Antes da fama, Ney viveu uma juventude bem diferente da imagem que levaria aos palcos. Filho de militar, entrou para a Aeronáutica aos 18 anos e, mais tarde, trabalhou em Brasília em um laboratório de anatomia patológica. Também estudou teatro, participou de festivais universitários e integrou um quarteto vocal. Em 1966, mudou-se para o Rio de Janeiro, onde produzia e vendia peças de artesanato e figurinos enquanto buscava espaço como artista.
A virada veio por meio da cantora e compositora Luhli, que o apresentou a João Ricardo e Gérson Conrad. Os dois procuravam uma voz masculina aguda para os Secos & Molhados. Ney não apenas assumiu os vocais: ajudou a criar a identidade visual do grupo, combinando pinturas no rosto, figurinos andróginos, dança e teatralidade. O álbum de estreia, lançado em 1973, vendeu mais de um milhão de cópias e colocou músicas como “Sangue Latino”, “Rosa de Hiroshima” e “O Vira” no centro da cultura popular.
Quando deixou a banda, ele evitou repetir a fórmula de sucesso. O primeiro disco solo, “Água do Céu – Pássaro”, de 1975, investiu em experimentação e apresentou uma capa igualmente provocadora. A censura da ditadura ainda tentou limitar sua imagem. Em 1978, o álbum “Feitiço” chegou às lojas envolvido em plástico preto porque a capa mostrava o cantor com o peito nu. A medida acabou despertando ainda mais curiosidade.
Ao longo dos anos, Ney também funcionou como uma ponte para outros repertórios. Sua gravação de “Pro Dia Nascer Feliz”, em 1983, ajudou a ampliar a projeção do então jovem Barão Vermelho. Em 1985, foi o primeiro artista a subir ao palco na história do Rock in Rio. Dois anos depois, surpreendeu novamente ao abandonar a maquiagem em “Pescador de Pérolas”, espetáculo no qual apareceu de terno e concentrou a atenção na interpretação.

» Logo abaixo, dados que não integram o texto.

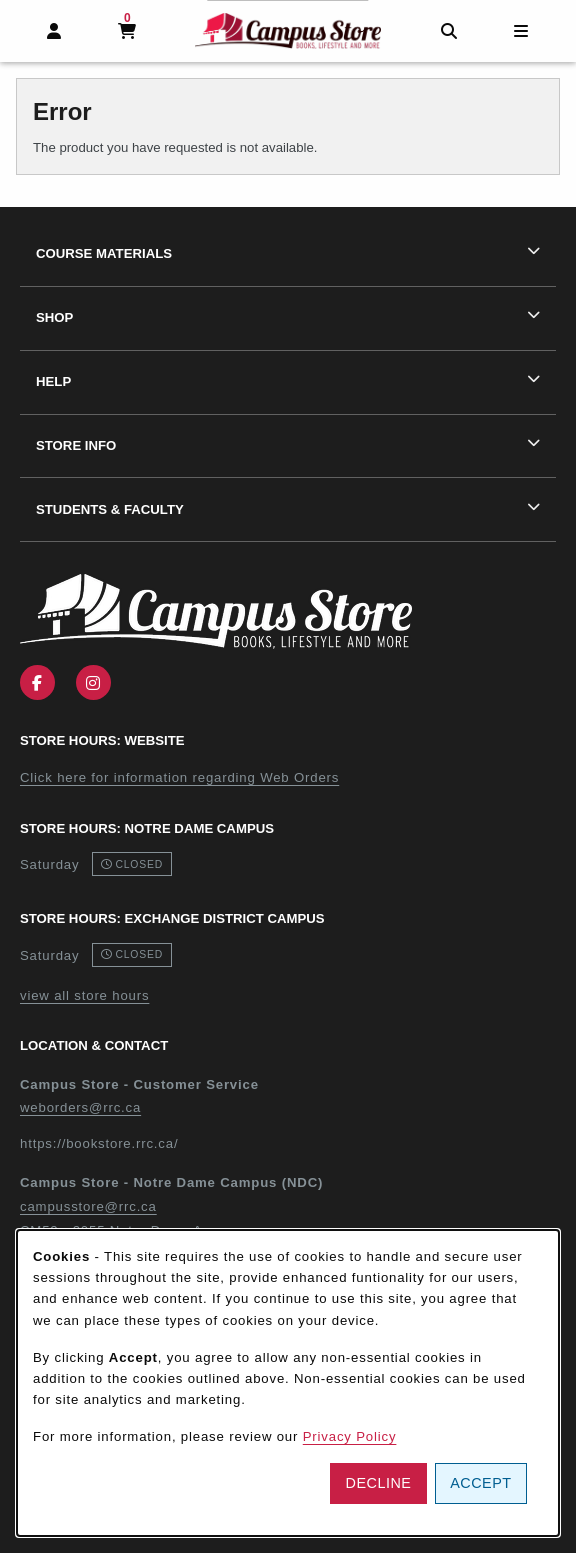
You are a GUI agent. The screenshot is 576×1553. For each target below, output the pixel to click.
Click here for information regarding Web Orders (179, 777)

Sua discografia solo reúne quase 40 álbuns e atravessa MPB, rock, samba, bolero e música latina. O cinema renovou essa conexão com o público em 2025, quando “Homem com H”, estrelado por Jesuíta Barbosa, levou sua história às telas. Aos 85, Ney permanece como uma prova viva de que inquietação, disciplina e liberdade podem caminhar juntas — e de que um grande intérprete nunca termina de reinventar uma canção.